### INSTRUCTION
Set down the following listing line for line, with no changes.

=-=-=-=-=

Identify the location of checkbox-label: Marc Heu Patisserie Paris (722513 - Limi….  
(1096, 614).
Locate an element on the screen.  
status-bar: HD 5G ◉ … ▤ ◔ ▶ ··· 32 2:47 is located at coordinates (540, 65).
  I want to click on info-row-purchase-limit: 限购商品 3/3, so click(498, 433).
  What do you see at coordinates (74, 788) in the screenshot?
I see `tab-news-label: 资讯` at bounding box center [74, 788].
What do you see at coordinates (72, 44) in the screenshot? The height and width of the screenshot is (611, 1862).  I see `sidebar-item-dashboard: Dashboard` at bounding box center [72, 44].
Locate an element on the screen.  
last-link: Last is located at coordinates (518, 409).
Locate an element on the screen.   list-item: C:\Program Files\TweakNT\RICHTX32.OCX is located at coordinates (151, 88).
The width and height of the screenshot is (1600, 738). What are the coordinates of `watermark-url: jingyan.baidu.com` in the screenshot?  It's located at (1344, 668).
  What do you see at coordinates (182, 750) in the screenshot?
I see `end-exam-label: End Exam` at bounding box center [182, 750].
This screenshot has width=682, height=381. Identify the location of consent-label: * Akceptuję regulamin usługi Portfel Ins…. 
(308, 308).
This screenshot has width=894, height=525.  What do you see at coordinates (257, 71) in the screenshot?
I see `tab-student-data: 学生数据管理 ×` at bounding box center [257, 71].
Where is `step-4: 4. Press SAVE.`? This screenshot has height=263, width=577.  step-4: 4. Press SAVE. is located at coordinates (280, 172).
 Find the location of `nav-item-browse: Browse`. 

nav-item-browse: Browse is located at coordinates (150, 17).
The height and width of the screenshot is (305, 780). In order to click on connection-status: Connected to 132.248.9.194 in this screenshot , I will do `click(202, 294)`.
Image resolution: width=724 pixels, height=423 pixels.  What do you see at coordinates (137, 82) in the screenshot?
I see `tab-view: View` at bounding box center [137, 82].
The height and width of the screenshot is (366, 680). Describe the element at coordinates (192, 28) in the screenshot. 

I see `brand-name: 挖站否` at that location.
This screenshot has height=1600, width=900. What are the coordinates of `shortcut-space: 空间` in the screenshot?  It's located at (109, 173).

=-=-=-=-=

### OUTPUT OF THE EXERCISE
Identify the location of checkbox-label: Marc Heu Patisserie Paris (722513 - Limi….  
(1096, 614).
Locate an element on the screen.  
status-bar: HD 5G ◉ … ▤ ◔ ▶ ··· 32 2:47 is located at coordinates (540, 65).
  I want to click on info-row-purchase-limit: 限购商品 3/3, so click(498, 433).
  What do you see at coordinates (74, 788) in the screenshot?
I see `tab-news-label: 资讯` at bounding box center [74, 788].
What do you see at coordinates (72, 44) in the screenshot? The height and width of the screenshot is (611, 1862).  I see `sidebar-item-dashboard: Dashboard` at bounding box center [72, 44].
Locate an element on the screen.  
last-link: Last is located at coordinates (518, 409).
Locate an element on the screen.   list-item: C:\Program Files\TweakNT\RICHTX32.OCX is located at coordinates (151, 88).
The width and height of the screenshot is (1600, 738). What are the coordinates of `watermark-url: jingyan.baidu.com` in the screenshot?  It's located at (1344, 668).
  What do you see at coordinates (182, 750) in the screenshot?
I see `end-exam-label: End Exam` at bounding box center [182, 750].
This screenshot has width=682, height=381. Identify the location of consent-label: * Akceptuję regulamin usługi Portfel Ins…. 
(308, 308).
This screenshot has width=894, height=525.  What do you see at coordinates (257, 71) in the screenshot?
I see `tab-student-data: 学生数据管理 ×` at bounding box center [257, 71].
Where is `step-4: 4. Press SAVE.`? This screenshot has height=263, width=577.  step-4: 4. Press SAVE. is located at coordinates (280, 172).
 Find the location of `nav-item-browse: Browse`. 

nav-item-browse: Browse is located at coordinates (150, 17).
The height and width of the screenshot is (305, 780). In order to click on connection-status: Connected to 132.248.9.194 in this screenshot , I will do `click(202, 294)`.
Image resolution: width=724 pixels, height=423 pixels.  What do you see at coordinates (137, 82) in the screenshot?
I see `tab-view: View` at bounding box center [137, 82].
The height and width of the screenshot is (366, 680). Describe the element at coordinates (192, 28) in the screenshot. 

I see `brand-name: 挖站否` at that location.
This screenshot has height=1600, width=900. What are the coordinates of `shortcut-space: 空间` in the screenshot?  It's located at (109, 173).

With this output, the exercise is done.